Au fil des années, cette maternité publique a perdu ses lettres de noblesse suite à tous ces problèmes.
« A notre époque, la maternité de Kintambo était une structure très appréciée avec celle des sœurs religieuses de Binza Delvaux. Six de mes sept enfants sont nés à Kintambo », a confié, nostalgique, une dame, la soixantaine, croisée dans un arrêt de bus aux encablures de la maternité.
Nos efforts pour aborder les gestionnaires de cette maternité sur cette situation ont été vains. L’administration de l’hôpital a été particulièrement repoussante.

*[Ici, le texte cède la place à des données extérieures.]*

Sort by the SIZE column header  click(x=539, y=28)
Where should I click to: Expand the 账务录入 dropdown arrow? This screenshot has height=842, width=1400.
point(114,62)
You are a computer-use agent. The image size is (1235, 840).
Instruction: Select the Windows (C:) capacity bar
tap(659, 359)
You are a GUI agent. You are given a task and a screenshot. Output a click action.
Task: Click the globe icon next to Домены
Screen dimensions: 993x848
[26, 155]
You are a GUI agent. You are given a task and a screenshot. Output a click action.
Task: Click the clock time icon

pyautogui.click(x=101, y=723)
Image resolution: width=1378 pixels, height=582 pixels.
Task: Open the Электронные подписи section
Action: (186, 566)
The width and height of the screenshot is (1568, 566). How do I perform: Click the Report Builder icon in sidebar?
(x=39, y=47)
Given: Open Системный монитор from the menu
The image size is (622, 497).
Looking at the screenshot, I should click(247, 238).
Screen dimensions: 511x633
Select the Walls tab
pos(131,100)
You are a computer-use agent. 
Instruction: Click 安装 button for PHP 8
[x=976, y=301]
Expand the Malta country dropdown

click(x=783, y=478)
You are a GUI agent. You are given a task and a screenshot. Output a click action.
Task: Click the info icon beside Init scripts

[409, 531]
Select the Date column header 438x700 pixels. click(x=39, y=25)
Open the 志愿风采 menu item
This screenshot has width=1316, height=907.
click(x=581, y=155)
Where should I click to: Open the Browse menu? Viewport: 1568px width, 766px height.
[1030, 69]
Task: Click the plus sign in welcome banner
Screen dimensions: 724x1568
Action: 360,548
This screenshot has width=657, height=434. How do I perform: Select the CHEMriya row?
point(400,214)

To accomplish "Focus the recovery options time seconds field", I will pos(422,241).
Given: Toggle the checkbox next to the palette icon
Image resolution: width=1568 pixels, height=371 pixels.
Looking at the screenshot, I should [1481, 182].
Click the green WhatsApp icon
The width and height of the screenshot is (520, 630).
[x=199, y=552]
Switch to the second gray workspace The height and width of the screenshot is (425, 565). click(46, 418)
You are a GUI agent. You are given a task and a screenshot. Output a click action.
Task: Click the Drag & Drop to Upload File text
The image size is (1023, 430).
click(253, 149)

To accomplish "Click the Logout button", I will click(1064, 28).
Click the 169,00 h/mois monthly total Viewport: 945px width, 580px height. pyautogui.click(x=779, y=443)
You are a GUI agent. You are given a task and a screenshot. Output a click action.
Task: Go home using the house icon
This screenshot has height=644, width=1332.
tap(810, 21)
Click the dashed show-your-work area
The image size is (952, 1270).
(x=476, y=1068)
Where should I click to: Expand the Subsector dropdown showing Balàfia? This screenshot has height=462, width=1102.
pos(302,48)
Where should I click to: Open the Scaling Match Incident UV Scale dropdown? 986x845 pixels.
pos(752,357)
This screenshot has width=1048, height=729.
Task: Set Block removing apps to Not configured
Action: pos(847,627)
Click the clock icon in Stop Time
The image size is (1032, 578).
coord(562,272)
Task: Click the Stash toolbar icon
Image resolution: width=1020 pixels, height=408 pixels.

En République Démocratique du Congo (RDC), au moins 4 femmes meurent chaque heure de suite de complications d’une grossesse ou de l’accouchement, et 23 nouveau-nés meurent par jour à la suite de complications de la naissance.
La prise en charge déficitaire des femmes au moment de l’accouchement comme à Kintambo et dans nombreuses autres maternités contribue à l’un des taux les plus élevés au monde de mortalité maternelle (864 décès sur 100 000 naissances vivantes selon l’EDS 2013-2014).
Déjà, le pays fait face à une pénurie de sages-femmes. Les normes de l’organisation mondiale de la santé (OMS) recommandent une sage-femme pour une population de 5 000 habitants. Mais en RDC, l’on est plutôt à une moyenne d’une sage-femme pour une population de 16 000 habitants. Un déficit qui reste à combler en plus du besoin d’une meilleure formation de ces prestataires.
Dans le cadre de l’un de ses trois résultats transformateurs (Zéro décès maternel évitable), le Fonds des Nations-Unies pour la population (UNFPA) essaie d’accompagner l’État congolais pour des accouchements sûrs et sécurisés à travers notamment l’offre de soins obstétricaux et néonatals d’urgence (SONU), des services de la planification familiale, des accouchements assistés par un personnel qualifié, et un système de surveillance des décès maternels et de riposte.
En plus de la formation, la réhabilitation et l’équipement des maternités et des blocs opératoires sont des éléments essentiels pour l’amélioration de la prise en charge obstétricale.